Reaction mass of N-(2-hydroxyethyl)alkyl] alkylamide and glycerol

Administrative data

Endpoint:

skin sensitisation: in chemico

Type of information:

experimental study

Adequacy of study:

key study

Study period:

12th September 2016 - completed 18th January 2017 - reported 23rd February 2017

Reliability:

1 (reliable without restriction)

Rationale for reliability incl. deficiencies:

guideline study

Data source

Materials and methods

GLP compliance:

yes (incl. QA statement)

Type of study:

direct peptide reactivity assay (DPRA)

Justification for non-LLNA method:

ECHA Guidelines 7a July 2017, require the use of this test prior to the LLNA as animal testing is a last resort.
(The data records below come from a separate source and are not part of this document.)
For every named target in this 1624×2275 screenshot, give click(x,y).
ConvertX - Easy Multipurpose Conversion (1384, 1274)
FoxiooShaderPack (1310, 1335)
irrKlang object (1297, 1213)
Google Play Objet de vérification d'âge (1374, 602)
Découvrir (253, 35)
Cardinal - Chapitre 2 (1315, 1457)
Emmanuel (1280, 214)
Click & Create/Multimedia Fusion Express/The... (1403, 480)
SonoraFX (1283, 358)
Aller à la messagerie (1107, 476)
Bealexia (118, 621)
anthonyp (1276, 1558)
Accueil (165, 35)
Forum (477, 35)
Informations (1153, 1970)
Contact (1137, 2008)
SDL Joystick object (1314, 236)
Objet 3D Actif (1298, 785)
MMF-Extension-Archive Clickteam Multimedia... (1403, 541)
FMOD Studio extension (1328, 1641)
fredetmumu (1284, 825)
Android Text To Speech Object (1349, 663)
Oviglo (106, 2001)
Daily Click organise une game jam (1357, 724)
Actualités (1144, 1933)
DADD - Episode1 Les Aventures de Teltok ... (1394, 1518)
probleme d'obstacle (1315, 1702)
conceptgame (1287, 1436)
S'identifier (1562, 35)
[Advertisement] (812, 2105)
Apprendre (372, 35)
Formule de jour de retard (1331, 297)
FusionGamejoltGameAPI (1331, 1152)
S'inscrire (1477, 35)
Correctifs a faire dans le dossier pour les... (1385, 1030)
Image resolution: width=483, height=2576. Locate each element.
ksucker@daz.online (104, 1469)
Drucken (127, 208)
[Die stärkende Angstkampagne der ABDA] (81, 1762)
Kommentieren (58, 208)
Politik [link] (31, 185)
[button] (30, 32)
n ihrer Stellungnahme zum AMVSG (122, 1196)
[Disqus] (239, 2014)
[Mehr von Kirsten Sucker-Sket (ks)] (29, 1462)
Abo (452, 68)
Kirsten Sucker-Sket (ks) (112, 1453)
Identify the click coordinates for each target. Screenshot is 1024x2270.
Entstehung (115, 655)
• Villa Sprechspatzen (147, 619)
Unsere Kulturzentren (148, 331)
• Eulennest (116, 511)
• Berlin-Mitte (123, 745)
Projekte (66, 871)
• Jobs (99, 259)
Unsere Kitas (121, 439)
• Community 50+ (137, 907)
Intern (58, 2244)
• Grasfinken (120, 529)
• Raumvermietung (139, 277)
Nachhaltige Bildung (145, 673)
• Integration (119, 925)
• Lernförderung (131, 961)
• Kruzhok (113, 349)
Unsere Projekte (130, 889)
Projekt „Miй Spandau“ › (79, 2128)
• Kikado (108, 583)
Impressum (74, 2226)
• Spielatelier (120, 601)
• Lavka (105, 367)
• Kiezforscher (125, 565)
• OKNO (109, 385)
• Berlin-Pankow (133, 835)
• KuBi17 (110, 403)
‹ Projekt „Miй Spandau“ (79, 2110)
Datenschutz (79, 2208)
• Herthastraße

The correlation of protein reactivity with skin sensitisation potential of a chemical is well established and represents the first and initial key event in the skin sensitisation process as defined by the AOP .
[4], [12]. It is therefore a crucial step for the sensitising potential of a chemical.

Test material

In chemico test system

Details on the study design:

Preparation of the Test Item
The test item was freshly prepared immediately prior to use, unless stability data demonstrate the acceptability of storage. The test item was pre-weighed into a glass vial and was dissolved in an appropriate solvent previously determined in a pre-experiment. A stock solution with a concentration of 100 mM was prepared.

Controls
Reference controls, co-elution controls and a positive control (PC) were set up in parallel to the test item in order to confirm the validity of the test.
Positive Control
Cinnamic aldehyde ((2E)-3-phenylprop-2-enal) was solved in acetonitrile and was used as positive control. A stock concentration of 100 mM was prepared and was included in every assay run for both peptides.

Co-elution Control
Co-elution controls were set up in parallel to sample preparation but without the respective peptide solution. The controls were used to verify whether a test chemical absorbs at 220 nm and co-elutes with the cysteine or lysine peptide. The co-elution controls were prepared for every test item preparation and the positive control and were included in every assay run for both peptides.

Reference Control
Reference controls (RCs) were set up in parallel to sample preparation in order to verify the validity of the test run.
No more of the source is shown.